Let’s do one small example to see what Python takes care of for us.
Rather than look at our old favourite, sum_nested
, let’s start with something even simpler:
def sum_ordinary(lst: list[int]) -> int:
"""Return the sum of the numbers in ordinary (non-nested) list <lst>.
>>> sum_ordinary([])
0
>>> sum_ordinary([5, 1, 3, 9])
18
"""
if len(lst) == 0:
return 0
else:
sum_of_rest = sum_ordinary(lst[1:])
total = lst[0] + sum_of_rest
return total
This is a function we don’t need to write
because the built-in sum
function does the same thing,
but it is a good example to illustrate
how the call stack works with a recursive function.
You’ll notice that
we have split what could easily be a one-line else-block into three lines.
This also is for illustrative purposes.
Now watch this video to see how the recursion unfolds.
For a list of length 4, a total of 5 calls to the function are made: the initial call with the list of length 4, a call with a list of length 3, one with a list of length 2, one with a list of length 1, and, finally, one with a list of length 0. So 5 stack frames are generated in total, plus one for the main block where everything started. We confirmed this in the video, when we saw that the stack peaked in size the moment it had those 6 frames.
There’s one interesting detail that the debugger doesn’t highlight.
The argument to the recursive call is not made by mutating lst
.
Instead, our function uses the slice operator.
Recall that slicing always creates a new list object.
And that new list is a “shallow copy” of the old list:
it’s a new list, but it contains the same ids (for whichever list elements we kept when slicing)
as in the old list.
We don’t get new copies of the objects that the ids refer to.
So: every time sum_ordinary
recurses, a new list object is created.
Here’s how it looks in the memory model
when we reach the call to sum_ordinary
with a list of length 0 (the empty list):
(We chose id values that are conveniently the same as the ints they refer to.)
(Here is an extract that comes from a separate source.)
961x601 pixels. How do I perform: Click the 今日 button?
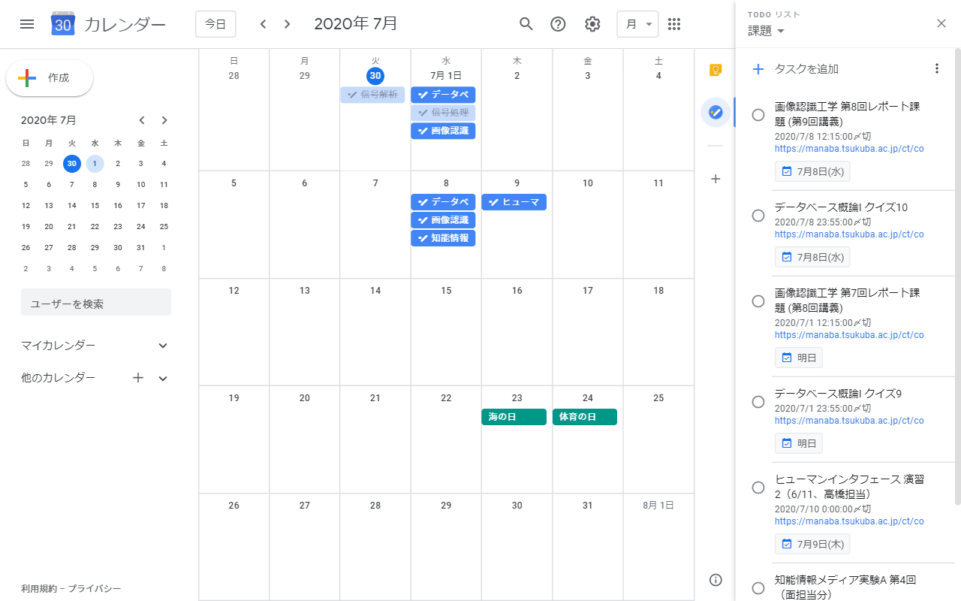tap(215, 24)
For comparison, here’s what the debugger shows us at the same moment:
We see the stack frames on the left, and the variables that exist in the top stack frame
(the one we are currently executing) on the right,
in this case, the parameter lst
which currently is an empty list.
As we saw in the video, we can click on any of the other stack frames to see their variables.
Here’s we’ve clicked several frames down in the stack,
when lst
had three elements:
You could believe that there is one variable called lst
that is changing.
But there is not just one!
Every call to sum_ordinary
has its own parameter lst
sitting inside its own stack frame,
as we see in the full memory model diagram above.
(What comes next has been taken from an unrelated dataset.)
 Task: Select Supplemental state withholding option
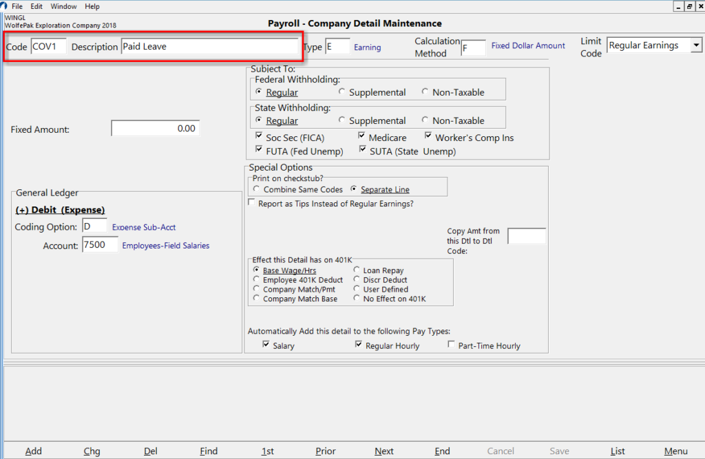pos(342,120)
At that moment in time, there are five different variables called lst
on the call stack.
Linear recursion#
Notice that, with function sum_ordinary
,
a call to the function either doesn’t recurse at all or
makes a single recursive call.
This is called linear recursion,
because it leads to a linear sequence of recursive calls
(and a fairly simple set of actions on the call stack).
Recursive code that is linear can usually be translated into iterative code
that is no more complicated.
For example, we can rewrite sum_ordinary
with a very simple loop:
def sum_ordinary(lst: list[int]) -> int:
"""Return the sum of the numbers in ordinary (non-nested) list <lst>.
>>> sum_ordinary([])
0
>>> sum_ordinary([5, 1, 3, 9])
18
"""
total = 0
for item in lst:
total += item
return total
If this was the whole story of recursion, there wouldn’t be much motivation for learning it. But when we get beyond linear recursion, we can write elegant code that does not have an iterative equivalent that is as simple.